A final consequence of technological development in the FSC space has been the broadening of the geographic scope of such solutions. In the early days of FSC, it was the norm for solutions to be structured so that suppliers in different countries were dealt with separately. Now, thanks to a number of separate developments, integration across many markets and regions is completely feasible.
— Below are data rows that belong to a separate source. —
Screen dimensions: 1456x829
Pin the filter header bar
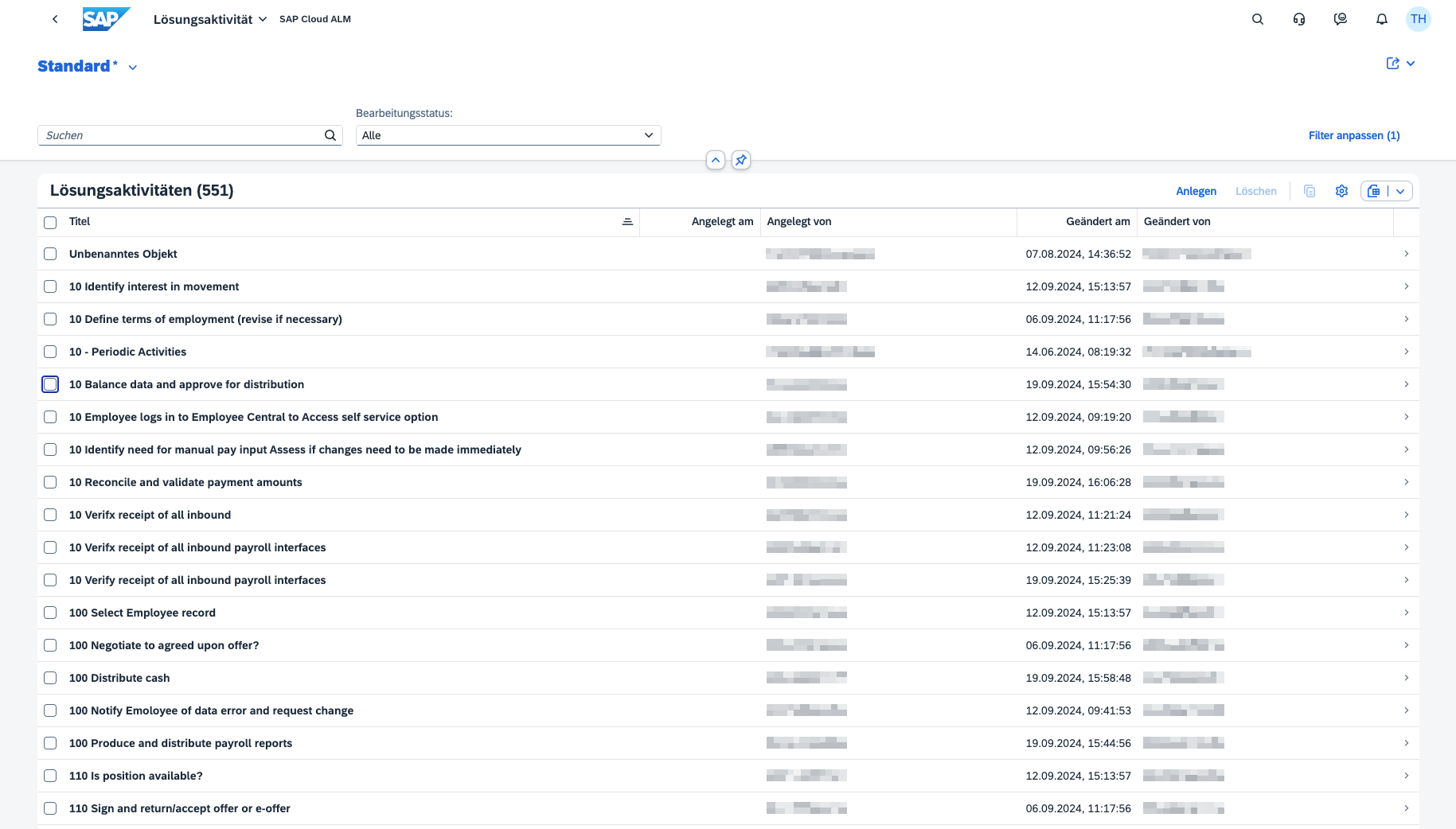pos(740,160)
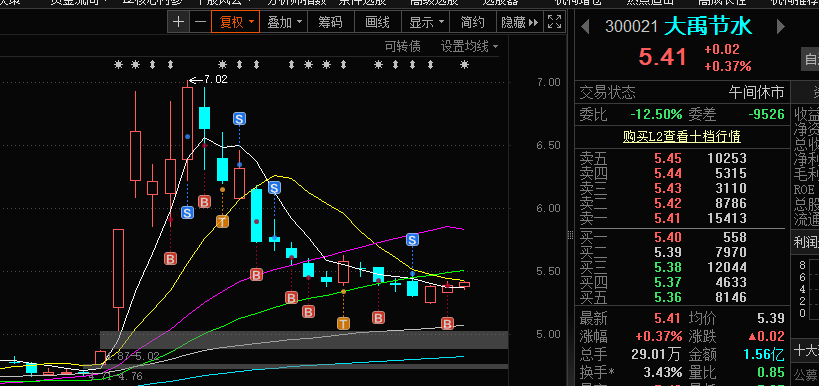Image resolution: width=819 pixels, height=386 pixels.
Task: Open the 复权 dropdown
Action: (236, 22)

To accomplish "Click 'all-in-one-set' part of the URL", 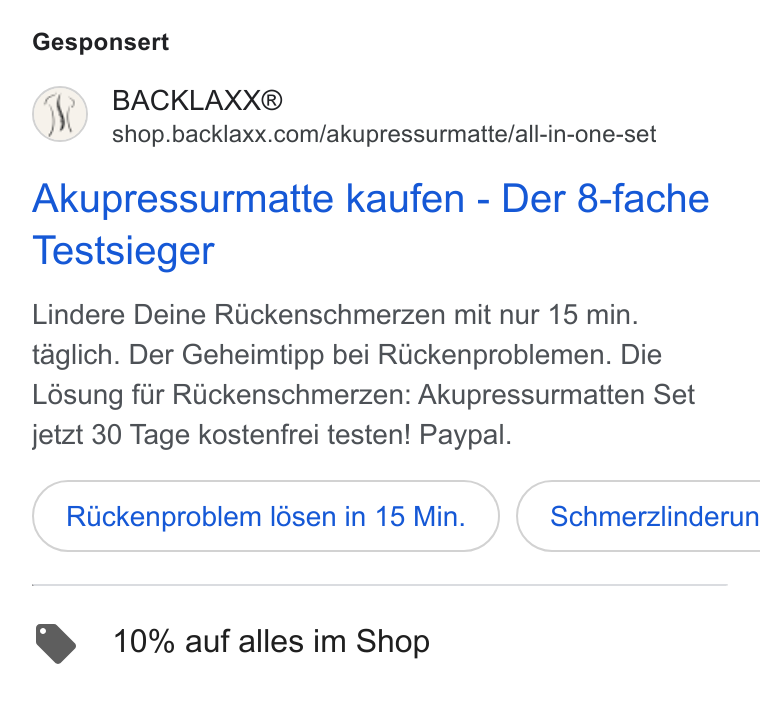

A supplier financing deal recently put in place by Deutsche Bank for Henkel, the German-based manufacturer of well-known international brands, such as Schwarzkopf, Loctite and Persil, demonstrates this. The first stage in the program supported German and Indian suppliers, while the second stage currently being assayed will cover suppliers in the rest of Western Europe. The simultaneous launching of the program in Germany and India highlights how geography is no longer a real impediment to the scope of such structures. And the interface built for the automatic uploading of supplier data was based on Henkel’s existing technology – thus making significant cost savings and showing the adaptability of the technology used by Deutsche Bank.
Many bank systems now offer the ability to bring together data and transaction flows across multiple legal jurisdictions, regardless of differences in currency and regulatory regimes. Alongside this, banks are also developing platforms – such as Deutsche Bank’s FX4Cash – that bring transparency and efficiency to the management of large numbers of cross-currency payments, thus multiplying the benefits of centrally managing supplier relationships. And a further driver of the internationalization of FSC has been harmonization initiatives such as the Single Euro Payments Area (SEPA). SEPA’s creation of a standardized payments environment is driving the development and utility of value-adding services – such as e-invoicing – that form a key aspect of many FSC solutions.
A key consequence of the sum of these developments is that technological capability is now a prerequisite for the leading providers in this market. However, those that rely solely on technology do so at their peril – this is a specialized business that also requires expertise, geographic reach and high levels of client servicing, often in multiple languages. Indeed, it is the combination of qualities needed to make a credible FSC offering that make the leading transaction banks best placed to structure and implement these types of solutions.